▶ _Collected data_
________________________

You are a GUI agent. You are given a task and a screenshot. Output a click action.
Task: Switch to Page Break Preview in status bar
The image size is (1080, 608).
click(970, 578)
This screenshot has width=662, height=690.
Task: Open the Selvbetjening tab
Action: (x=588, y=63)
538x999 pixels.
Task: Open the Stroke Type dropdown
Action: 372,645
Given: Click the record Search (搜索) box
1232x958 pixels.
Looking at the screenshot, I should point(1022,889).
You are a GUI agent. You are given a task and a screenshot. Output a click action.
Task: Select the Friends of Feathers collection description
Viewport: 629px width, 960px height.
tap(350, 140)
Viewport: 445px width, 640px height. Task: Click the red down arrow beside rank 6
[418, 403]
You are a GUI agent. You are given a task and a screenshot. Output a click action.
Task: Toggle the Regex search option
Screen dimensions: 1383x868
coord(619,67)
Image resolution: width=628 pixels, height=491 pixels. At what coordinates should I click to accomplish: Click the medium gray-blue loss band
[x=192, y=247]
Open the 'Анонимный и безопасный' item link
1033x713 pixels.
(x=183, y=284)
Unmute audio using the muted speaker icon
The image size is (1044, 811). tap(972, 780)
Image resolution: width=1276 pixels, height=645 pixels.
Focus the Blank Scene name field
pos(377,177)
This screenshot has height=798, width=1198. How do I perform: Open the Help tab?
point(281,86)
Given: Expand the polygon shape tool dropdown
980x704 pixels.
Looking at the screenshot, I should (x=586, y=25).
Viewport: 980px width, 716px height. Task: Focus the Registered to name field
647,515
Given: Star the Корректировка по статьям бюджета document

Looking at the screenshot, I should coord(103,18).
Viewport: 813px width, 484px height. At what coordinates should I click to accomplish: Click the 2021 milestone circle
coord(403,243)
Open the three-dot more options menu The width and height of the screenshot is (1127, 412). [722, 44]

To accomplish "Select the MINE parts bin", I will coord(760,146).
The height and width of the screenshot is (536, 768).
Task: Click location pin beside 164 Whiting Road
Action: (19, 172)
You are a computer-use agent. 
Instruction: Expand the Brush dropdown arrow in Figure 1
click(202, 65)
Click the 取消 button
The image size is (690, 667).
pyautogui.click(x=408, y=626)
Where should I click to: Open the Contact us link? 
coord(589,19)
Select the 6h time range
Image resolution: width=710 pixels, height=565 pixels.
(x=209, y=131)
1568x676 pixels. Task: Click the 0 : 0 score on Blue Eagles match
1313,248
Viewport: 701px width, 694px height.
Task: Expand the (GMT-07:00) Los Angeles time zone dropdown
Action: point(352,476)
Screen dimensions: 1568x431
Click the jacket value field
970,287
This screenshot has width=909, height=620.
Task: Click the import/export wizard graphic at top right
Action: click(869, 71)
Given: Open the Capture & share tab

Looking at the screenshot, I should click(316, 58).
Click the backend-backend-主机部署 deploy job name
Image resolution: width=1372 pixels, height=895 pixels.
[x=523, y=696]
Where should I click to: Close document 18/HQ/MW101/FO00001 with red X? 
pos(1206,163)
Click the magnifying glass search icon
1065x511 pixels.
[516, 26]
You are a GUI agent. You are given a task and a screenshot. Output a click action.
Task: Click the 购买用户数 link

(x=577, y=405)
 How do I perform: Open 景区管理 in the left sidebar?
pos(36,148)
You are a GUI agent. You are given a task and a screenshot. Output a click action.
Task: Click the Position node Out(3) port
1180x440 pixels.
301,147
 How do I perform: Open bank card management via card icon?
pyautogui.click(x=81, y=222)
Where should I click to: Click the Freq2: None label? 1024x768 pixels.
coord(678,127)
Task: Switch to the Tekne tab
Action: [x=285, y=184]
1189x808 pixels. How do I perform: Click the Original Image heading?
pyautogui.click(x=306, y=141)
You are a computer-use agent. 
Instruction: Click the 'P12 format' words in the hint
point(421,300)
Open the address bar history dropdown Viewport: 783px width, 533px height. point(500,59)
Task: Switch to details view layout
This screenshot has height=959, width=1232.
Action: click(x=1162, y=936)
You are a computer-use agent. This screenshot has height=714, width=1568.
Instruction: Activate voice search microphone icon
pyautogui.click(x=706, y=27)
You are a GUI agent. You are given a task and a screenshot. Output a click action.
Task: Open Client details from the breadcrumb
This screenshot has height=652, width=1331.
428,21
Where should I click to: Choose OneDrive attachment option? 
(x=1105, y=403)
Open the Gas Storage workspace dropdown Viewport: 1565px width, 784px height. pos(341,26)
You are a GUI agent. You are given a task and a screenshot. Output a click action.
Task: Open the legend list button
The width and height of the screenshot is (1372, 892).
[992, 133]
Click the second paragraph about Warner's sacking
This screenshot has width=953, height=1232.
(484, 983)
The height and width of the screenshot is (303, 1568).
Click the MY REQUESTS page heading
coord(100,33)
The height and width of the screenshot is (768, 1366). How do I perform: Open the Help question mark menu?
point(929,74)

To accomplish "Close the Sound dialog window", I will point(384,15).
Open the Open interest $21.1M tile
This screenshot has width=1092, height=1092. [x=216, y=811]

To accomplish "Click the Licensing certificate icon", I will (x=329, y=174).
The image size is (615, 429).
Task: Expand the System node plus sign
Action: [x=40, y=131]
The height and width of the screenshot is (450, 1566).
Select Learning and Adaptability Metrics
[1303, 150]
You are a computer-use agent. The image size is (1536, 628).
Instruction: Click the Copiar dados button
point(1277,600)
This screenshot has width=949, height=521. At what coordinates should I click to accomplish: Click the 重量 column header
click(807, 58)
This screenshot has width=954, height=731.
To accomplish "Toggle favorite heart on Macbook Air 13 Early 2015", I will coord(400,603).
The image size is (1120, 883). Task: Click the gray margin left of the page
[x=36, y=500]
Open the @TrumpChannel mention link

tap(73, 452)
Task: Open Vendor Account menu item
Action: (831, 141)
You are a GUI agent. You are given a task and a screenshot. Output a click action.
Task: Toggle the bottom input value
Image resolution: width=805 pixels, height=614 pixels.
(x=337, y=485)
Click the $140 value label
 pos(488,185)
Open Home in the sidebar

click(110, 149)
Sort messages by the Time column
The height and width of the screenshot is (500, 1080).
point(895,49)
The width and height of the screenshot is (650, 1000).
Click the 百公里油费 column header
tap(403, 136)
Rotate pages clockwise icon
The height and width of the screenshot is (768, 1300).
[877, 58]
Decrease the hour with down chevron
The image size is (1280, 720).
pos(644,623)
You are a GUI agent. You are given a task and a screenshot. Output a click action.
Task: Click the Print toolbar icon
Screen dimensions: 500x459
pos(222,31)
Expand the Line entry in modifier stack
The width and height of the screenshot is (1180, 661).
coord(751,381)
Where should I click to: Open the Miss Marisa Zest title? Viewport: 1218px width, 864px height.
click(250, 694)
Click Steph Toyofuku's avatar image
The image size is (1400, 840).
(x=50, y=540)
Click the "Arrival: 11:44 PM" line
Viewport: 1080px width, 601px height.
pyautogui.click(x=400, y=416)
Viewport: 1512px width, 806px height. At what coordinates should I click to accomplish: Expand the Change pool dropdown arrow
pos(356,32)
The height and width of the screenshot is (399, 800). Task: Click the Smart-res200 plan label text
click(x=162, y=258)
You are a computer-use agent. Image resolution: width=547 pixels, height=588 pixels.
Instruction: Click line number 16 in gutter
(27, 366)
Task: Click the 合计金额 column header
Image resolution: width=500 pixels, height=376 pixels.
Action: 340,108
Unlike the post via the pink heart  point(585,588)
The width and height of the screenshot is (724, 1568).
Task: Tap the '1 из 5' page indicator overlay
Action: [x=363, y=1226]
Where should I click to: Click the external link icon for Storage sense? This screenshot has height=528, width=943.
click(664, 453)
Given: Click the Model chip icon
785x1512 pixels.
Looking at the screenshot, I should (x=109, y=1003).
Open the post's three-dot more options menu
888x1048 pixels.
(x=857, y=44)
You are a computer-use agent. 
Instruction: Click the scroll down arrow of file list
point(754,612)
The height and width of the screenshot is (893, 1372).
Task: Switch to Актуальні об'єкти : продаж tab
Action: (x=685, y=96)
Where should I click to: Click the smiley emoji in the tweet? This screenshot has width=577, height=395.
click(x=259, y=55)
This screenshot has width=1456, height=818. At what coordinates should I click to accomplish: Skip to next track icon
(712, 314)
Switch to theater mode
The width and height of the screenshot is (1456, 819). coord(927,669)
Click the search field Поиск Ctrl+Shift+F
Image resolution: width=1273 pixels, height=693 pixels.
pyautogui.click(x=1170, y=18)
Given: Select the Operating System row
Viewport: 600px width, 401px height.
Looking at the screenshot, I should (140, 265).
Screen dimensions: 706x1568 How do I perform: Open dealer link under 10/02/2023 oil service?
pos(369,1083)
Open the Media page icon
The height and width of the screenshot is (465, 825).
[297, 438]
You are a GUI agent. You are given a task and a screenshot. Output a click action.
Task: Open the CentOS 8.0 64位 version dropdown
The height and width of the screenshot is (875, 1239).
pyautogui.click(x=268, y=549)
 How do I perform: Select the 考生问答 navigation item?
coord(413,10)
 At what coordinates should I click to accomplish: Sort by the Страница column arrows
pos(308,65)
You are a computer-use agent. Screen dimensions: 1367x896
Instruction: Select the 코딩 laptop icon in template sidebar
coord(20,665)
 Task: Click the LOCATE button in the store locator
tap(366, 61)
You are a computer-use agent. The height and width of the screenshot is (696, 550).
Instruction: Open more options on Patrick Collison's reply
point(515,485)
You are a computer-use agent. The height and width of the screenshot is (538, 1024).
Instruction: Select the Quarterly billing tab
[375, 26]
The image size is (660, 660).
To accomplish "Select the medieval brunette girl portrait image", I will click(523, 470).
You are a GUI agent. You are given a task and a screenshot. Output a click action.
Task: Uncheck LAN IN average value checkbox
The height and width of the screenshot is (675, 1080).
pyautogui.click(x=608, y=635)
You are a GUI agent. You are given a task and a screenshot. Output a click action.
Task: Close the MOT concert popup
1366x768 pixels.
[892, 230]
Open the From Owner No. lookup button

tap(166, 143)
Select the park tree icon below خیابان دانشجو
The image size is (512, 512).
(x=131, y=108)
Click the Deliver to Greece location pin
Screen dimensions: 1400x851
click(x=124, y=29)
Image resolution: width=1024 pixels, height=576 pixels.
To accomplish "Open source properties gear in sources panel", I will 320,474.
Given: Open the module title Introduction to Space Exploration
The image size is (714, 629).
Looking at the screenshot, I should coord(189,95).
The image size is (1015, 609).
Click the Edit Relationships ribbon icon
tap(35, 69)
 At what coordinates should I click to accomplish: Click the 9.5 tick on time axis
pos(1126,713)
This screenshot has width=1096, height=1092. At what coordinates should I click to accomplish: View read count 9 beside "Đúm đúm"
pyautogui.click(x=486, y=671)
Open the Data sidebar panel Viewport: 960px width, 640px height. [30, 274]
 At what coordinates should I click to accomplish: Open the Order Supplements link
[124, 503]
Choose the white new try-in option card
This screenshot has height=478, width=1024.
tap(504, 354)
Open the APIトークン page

________________________

▶ _Work item_
Show every line of the records above that contains the word "computer".

▶ _Solution for this task_
You are a computer-use agent. 
You are a computer-use agent. 
You are a computer-use agent. This screenshot has height=714, width=1568.
You are a computer-use agent. The image size is (1536, 628).
You are a computer-use agent. Image resolution: width=547 pixels, height=588 pixels.
You are a computer-use agent. 
You are a computer-use agent. Screen dimensions: 1367x896
You are a computer-use agent. The height and width of the screenshot is (696, 550).
You are a computer-use agent. The height and width of the screenshot is (538, 1024).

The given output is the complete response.